Gémellité

 »-. Et te voici, Léo, sur la photo. Tu portes mon vieux blazer, car j’étais ton jumeau, mais j’étais plus grand que toi. Ce blazer, j’ai dû l’acheter en classe de quatrième. La cravate est à Papa, tu n’as jamais su faire un nœud correct. Quelqu’un a essayé d’aplatir ta tignasse indisciplinée, mais ça n’a pas marché. Tu souris, Léo, et je ne peux m’empêcher de sourire à mon tour. Je ne suis pas le premier à perdre un frère prématurément. Je ne suis pas le premier à perdre un jumeau. Ta mort a été un cataclysme, certes, mais ma vie ne s’est pas arrêtée là. Je m’en suis remis. Je suis retourné au lycée quinze jours après cette nuit-là. D’accord, j’ai été un peu maussade en classe. Quand mes notes en histoire ont chuté, Mme Freedman m’a dit gentiment mais fermement que ta mort n’était pas une excuse. Elle avait raison. La vie continue, et c’est un affront en soi. Quand on a du chagrin, au moins on a quelque chose. Mais quand le chagrin s’estompe, qu’est-ce qui reste ? On va de l’avant. Or, je ne voulais pas aller de l’avant. » Harlan Coben (Par accident)

La gémellité nous interpelle, par son coté mystérieux et la dualité qui l’accompagne. Représenter des jumeaux, pas si facile. Peindre des jumelles, c’est déjà plus séduisant, car, il faut le dire, l’image de la femme est plaisante, tant pour celui qui l’interprète que celui qui la regarde. J’avais en tête, lorsque j’ai peint cette toile, le destin de deux jeunes femmes jumelles, dont l’histoire a basculé… la vie pour l’une, la mort pour l’autre… Et a influencé ma façon de peindre, du moins pour cette oeuvre-là, si particulière dans mon coeur, du moins pendant quelque temps. Puis l’existence a fort heureusement repris son cours tranquille.

60x80cm « Soeurettes », collection privée, Galerie Femmes, Femmes, Femmes – L’une est partie, l’autre est restée, en portant sur ses épaules tout le malheur de leur petit monde à deux-

Mon conseil. – Faut-il s’impliquer dans une toile, y mettre tout son coeur, toute son âme ? – Certainement, si le sujet, le moment, les circonstances s’y prêtent. Attention toutefois de ne pas trop jouer sur la corde sensible, et de garder à la peinture son côté spontané, ludique, léger…

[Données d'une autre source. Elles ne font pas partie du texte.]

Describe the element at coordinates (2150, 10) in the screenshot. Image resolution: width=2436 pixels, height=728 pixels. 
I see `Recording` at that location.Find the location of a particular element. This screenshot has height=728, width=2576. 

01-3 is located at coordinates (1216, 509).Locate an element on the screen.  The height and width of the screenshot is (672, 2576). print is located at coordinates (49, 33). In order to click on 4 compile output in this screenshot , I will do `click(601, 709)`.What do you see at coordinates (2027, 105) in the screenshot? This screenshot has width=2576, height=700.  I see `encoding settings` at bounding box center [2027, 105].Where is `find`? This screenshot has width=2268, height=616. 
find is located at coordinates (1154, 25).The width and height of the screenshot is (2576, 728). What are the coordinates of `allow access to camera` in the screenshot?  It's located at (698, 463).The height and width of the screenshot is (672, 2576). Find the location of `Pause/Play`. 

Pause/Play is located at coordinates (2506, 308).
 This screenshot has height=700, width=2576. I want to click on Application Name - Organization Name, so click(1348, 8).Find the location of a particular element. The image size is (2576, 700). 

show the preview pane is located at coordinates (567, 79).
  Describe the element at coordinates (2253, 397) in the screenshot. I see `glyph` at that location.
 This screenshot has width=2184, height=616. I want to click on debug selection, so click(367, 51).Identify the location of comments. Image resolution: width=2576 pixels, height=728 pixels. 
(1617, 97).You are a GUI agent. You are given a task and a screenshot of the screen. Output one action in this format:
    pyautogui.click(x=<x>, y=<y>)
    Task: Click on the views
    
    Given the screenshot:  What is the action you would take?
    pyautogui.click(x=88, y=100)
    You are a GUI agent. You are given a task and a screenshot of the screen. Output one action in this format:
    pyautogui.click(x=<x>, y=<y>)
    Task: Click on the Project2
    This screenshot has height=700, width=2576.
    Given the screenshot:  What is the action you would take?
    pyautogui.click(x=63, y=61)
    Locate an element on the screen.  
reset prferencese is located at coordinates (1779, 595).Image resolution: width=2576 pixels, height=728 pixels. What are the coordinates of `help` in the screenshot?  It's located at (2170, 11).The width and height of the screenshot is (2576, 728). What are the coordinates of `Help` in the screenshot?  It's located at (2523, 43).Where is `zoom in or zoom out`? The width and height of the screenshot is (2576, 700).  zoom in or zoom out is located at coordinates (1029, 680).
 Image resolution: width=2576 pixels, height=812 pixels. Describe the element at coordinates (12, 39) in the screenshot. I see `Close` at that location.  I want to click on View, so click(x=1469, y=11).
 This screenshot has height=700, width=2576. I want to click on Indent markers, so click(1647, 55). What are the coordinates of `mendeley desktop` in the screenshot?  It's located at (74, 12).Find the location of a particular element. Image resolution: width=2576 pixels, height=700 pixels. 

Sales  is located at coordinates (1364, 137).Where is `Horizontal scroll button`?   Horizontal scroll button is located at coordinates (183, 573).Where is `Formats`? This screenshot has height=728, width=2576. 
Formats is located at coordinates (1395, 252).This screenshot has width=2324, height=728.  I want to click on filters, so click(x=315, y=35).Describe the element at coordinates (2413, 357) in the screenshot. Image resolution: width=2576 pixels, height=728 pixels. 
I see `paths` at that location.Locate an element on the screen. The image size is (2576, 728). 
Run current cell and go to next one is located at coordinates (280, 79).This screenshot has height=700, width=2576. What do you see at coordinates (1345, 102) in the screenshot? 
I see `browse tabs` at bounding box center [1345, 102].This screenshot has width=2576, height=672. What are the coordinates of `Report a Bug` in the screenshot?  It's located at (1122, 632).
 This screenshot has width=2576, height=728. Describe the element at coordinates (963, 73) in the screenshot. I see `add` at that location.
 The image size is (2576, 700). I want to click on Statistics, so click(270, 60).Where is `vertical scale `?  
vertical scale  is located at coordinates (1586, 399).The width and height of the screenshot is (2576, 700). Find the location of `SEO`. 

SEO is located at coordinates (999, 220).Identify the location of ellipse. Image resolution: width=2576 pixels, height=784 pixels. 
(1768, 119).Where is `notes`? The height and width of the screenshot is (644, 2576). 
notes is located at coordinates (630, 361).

5 réflexions sur “Gémellité

  1. Ce tableau me touche. Il restitue ce que vous vouliez y mettre. Je suis fascinée par la gémellité. Lorsque je vivais en Afrique, j’avais vu une exposition remplie de tableaux sur la gémellité. L’oeuvre d’un peintre sénégalais ; dans sa fratrie il y avait trois paires de jumeaux, il était l’un d’eux. Ce qui me frappe c’est que comme vous, il privilégiait les filles. Peut-être pour les mêmes raisons ? Nous ne le saurons pas. Bref, nous lui avons acheté trois encres. C’était dans les années 80. Elles ornent le mur d’une pièce et je les contemple toujours avec le même plaisir.